Desirable ZKP Properties

  1. Universality: the property that a single reference string may be used to prove any NP statement.
    • Hard to achieve with lightweight ZKPs.
    • Mostly important for general computation, not payment transfers. General computation with a non-universal ZKP system means that new reference strings need to be generated for each new application, which is expensive.
    • Yet still, 3 out of 4 of the private computing solutions using ZKP propose proof systems with non-universal reference strings.
  2. Trust: many ZKPs require a "trusted setup", wherein a trusted party generates initial parameters. This preprocessing step helps future computations to be more efficient. Those without this requirement are called transparent. In the systems of this survey, such non-transparent ZKPs are also non-universal.
    • This required trusted party represents a security issue.
    • Motivates transparent proof systems like Bulletproofs.
    • Non-transparent systems are still popular because of the efficiency gains.

Existing Solutions

Existing solutions have trended from simpler to more advanced functionality over the last decade; in increasing order,

  1. Private Payments: a response to Bitcoin's lack of privacy. Includes confidentiality and sender/recipient anonymity.
  2. Private Computation: extends the above functionality to allow arbitrary computation, preserving privacy of inputs/outputs.
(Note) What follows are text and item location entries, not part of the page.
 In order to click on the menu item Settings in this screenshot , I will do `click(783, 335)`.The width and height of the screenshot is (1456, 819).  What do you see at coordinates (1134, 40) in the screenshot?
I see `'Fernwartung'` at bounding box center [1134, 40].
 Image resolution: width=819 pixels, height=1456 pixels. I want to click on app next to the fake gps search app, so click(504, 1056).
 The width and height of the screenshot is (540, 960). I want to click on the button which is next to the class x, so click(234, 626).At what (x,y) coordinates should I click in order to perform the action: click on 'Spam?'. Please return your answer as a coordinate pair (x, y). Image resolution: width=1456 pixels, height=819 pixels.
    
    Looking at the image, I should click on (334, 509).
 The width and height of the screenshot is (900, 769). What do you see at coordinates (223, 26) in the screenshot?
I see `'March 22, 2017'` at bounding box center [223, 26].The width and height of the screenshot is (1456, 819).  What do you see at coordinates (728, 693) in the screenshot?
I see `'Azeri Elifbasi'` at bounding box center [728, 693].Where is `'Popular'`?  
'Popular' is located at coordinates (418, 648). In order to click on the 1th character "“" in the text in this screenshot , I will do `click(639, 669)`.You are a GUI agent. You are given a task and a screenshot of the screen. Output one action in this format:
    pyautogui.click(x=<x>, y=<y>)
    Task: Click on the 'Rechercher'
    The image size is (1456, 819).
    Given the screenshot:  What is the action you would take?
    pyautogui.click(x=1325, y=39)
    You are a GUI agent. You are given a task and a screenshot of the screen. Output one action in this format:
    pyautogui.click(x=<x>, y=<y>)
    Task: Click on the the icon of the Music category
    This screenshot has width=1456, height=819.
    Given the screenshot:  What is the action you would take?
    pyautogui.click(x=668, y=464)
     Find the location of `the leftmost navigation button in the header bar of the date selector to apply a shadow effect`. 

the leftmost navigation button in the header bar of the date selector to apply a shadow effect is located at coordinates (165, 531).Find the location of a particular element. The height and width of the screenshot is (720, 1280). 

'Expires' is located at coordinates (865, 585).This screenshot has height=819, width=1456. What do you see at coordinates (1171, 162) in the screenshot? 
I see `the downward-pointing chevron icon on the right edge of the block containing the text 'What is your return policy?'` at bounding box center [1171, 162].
Flavors:
    • C1: "On-chain" aka homomorphic encryption: users instruct miners to execute computations over private inputs, producing private outputs
    • C2.1 "Off-chain" via ZKP; work is offloaded to a user who does the computation locally and produces a ZKP for minors to verify before accepting the output and updating blockchain state.
    • C2.2 "Off-chain" without ZKP delegate computation to trusted entities.
  3. Function privacy: extension to also keep the computation itself private.

Tradeoffs

  • Prioritizing privacy: prefer C1, C2.1
  • Prioritizing lightweight users: prefer C1, C2.2
  • Prioritizing high throughput: prefer C2.1
  • Balancing lightweight users and high throughput: perhaps C2.2
  • To maximize user experience and user privacy: UTXO over account model, to simplify things.
  • Minimizing system fees: prefer C2.1, C2.2

Future Solutions

  • Likely to be standalone systems; building on top of Ethereum is challenging while preserving privacy.
  • Each paradigm C1, C2.1, C2.2 has its own strengths and likely will continue to develop.
  • Multi-user input:
    • Multi-key FHE: inefficient schemes, practical off-chain coordination is challenging.
    • Extending ZKP with MPC: increases the load on the user, requires staying online throughout execution
  • ZKP trust spectrum: rather than black-and-white, transparent or trusted setup, new research has begun on a hybrid version with updateable reference strings.